もう絶対シングルスなんてやりたいと思わんし。何あれ、よくみんなシングルスなんて出来るわ。ほんま尊敬します。だってな、あんな孤独を感じてまうのになんでテニスなんてしてられるん?それどころとちゃうやろ!ボケがぁ!って感じ。ほんまにうちには怖くてテニスどころじゃなかったし。コートには味方は居らんわ敵しか居らんわで、敵もひとりなはずやのに、なんか慣れてるし、怖すぎて応援とか聞こえるか!言う話やわ。ようは、孤独を感じ過ぎて凄く不安になって周りの応援どころじゃなかったっていう話。あれやね、応援ってのはあってないようなものやねんな。シングルスでは。ダブルスではしっかりと応援貰ってモチベーション上げてたで?そんなんはどうでもいいねん。だから、シングルスをやってて笑える人ってすごいなって思った、その時初めて。前まではダブルスが出来ひんからシングルスやってるんやろ?なんて馬鹿にしたようなことも言ってたけど今はそんなことも言えへん。シングルスプレイヤー様々やね。だからかな?シングルスプレイヤーでしかもその上テニス部の部長で全国大会とか行っちゃってる白石がもうめっちゃ気になって気になってしゃーないねん。

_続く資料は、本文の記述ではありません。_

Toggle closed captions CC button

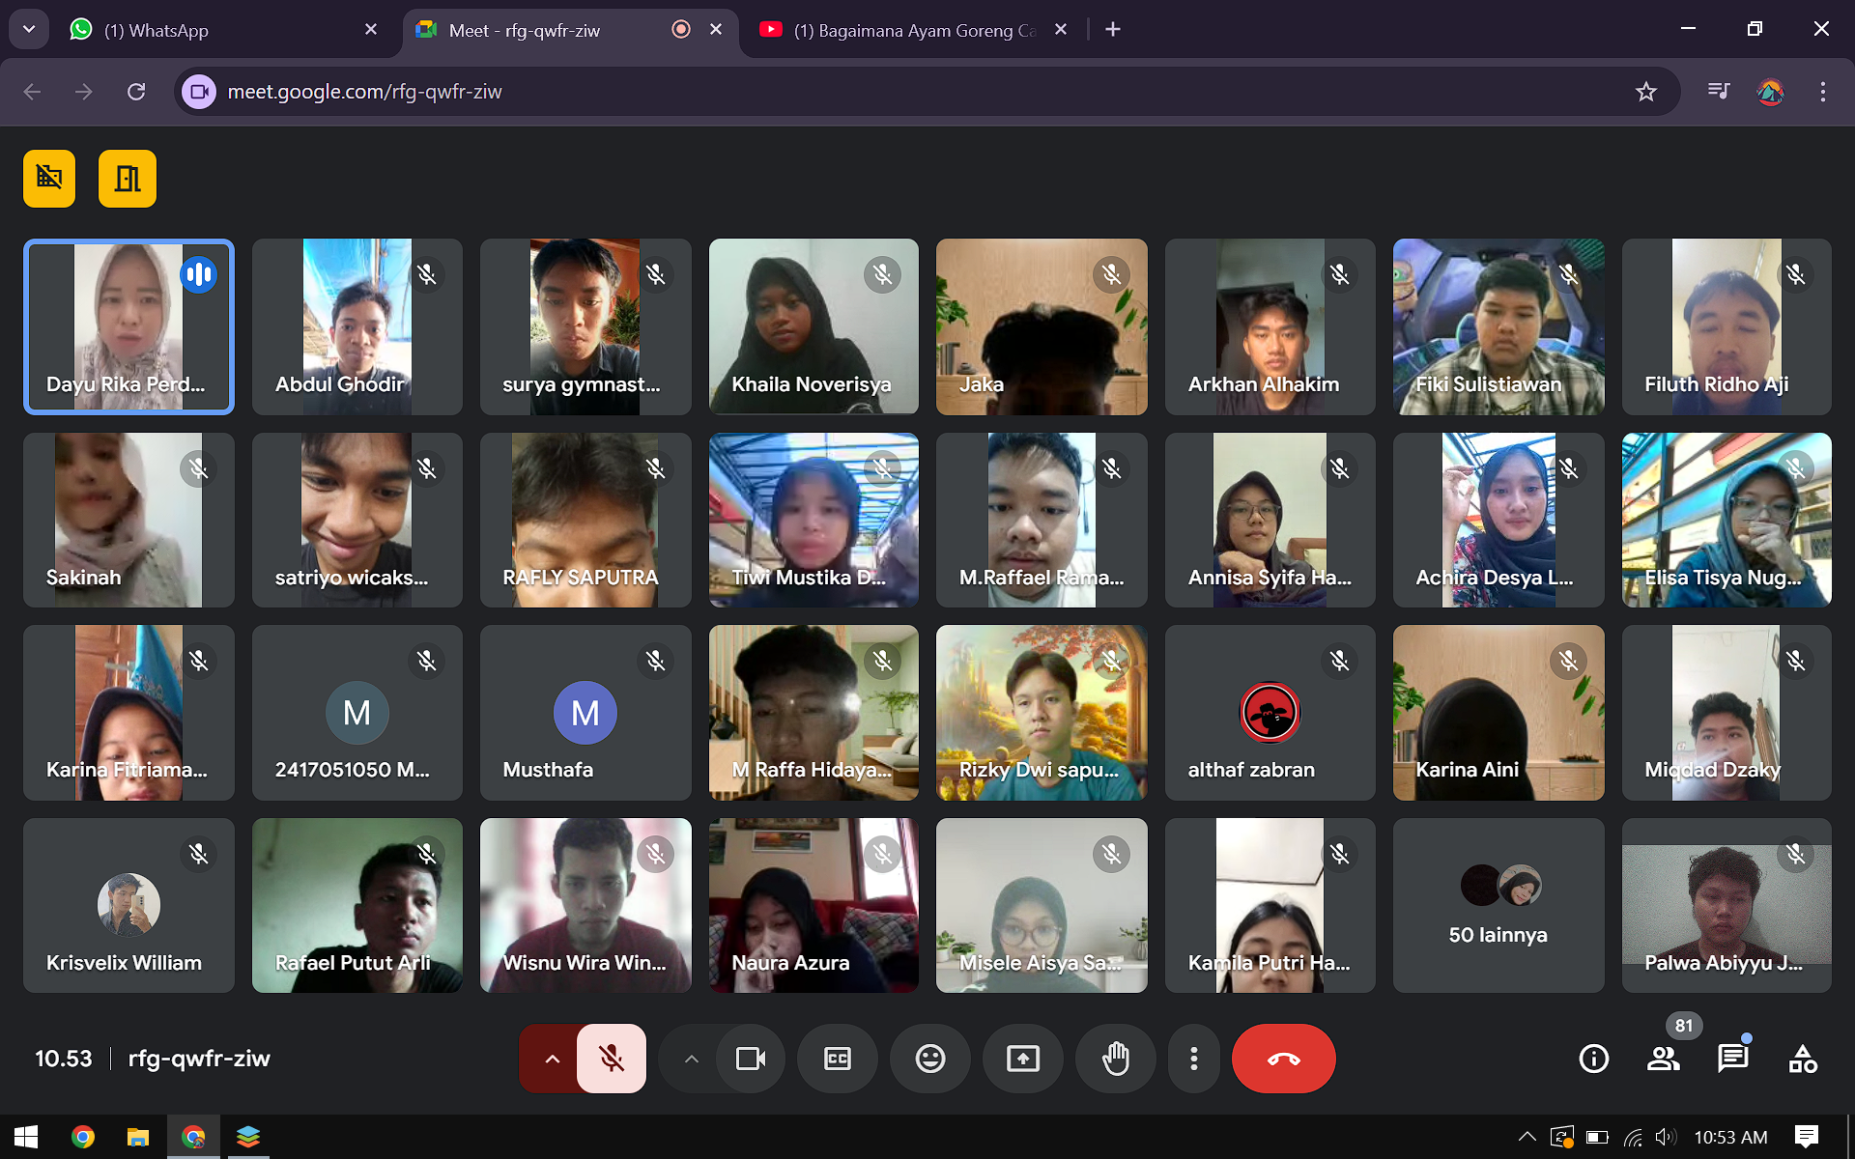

こんなことを言っているんやしお分りのようにうちはダブルスプレーヤーです。テニスやってる人の間では結構有名人やったりもするねんで?ていっても、この前のシングルスの試合でもう評判落ちまくってるやろうけど。この前うちの相方(ダブルスのパートナー)が怪我したから、うちは嫌やっていったのに無理やりシングスに出さされた。結果は惨敗で、相手はめっちゃ無名の相手やったから尚のこと、うちもへこんだし、周りの態度も少し冷たくなった。周りって言っても友達とかじゃなくて、あれやね!あれ雑誌の記者の人とか!うちの学校男子テニス部強いからそのついでとかでちょっと来てくれたりしてたんやけど、今はもう空気のように扱われてます。別に良いけどね、そんなん気にせーへんし。元々ちょっと鬱陶しかったってのもあるけど。でもまぁ、へこむかへこまへんかって言ったらちょっとへこんでる訳で周りもちょっといつもより優しいわけで、それにちょっと調子こいてたりしたら相方が際どく調子乗ってるんに気付いて「お前へこんでへんやろ!!」っていわれた。へこんでへんって言ったら嘘になるけど、周りがそんなに気にするほどへこんでへんし、うちはそういう相方の気の使い方(やと思いたいね)がめっちゃ好き。サバサバしてて、それでもほんまにへこんでる時は、一番に気付いてくれてしかも話を無理に聞こうとせずにただ側にいてくれたりして。そういうところにめっちゃうちは救われてるよ。そんなん本人には恥ずかしすぎてよう言わんけど。でも相方も分かってくれてると信じてる。言葉じゃなくて態度で分かってくれるはず・・・・っ!ここら辺はうちは相方じゃないから分からんけど。あっちも何にも言わんからそんなもんで良いと思うしこの関係に満足してる。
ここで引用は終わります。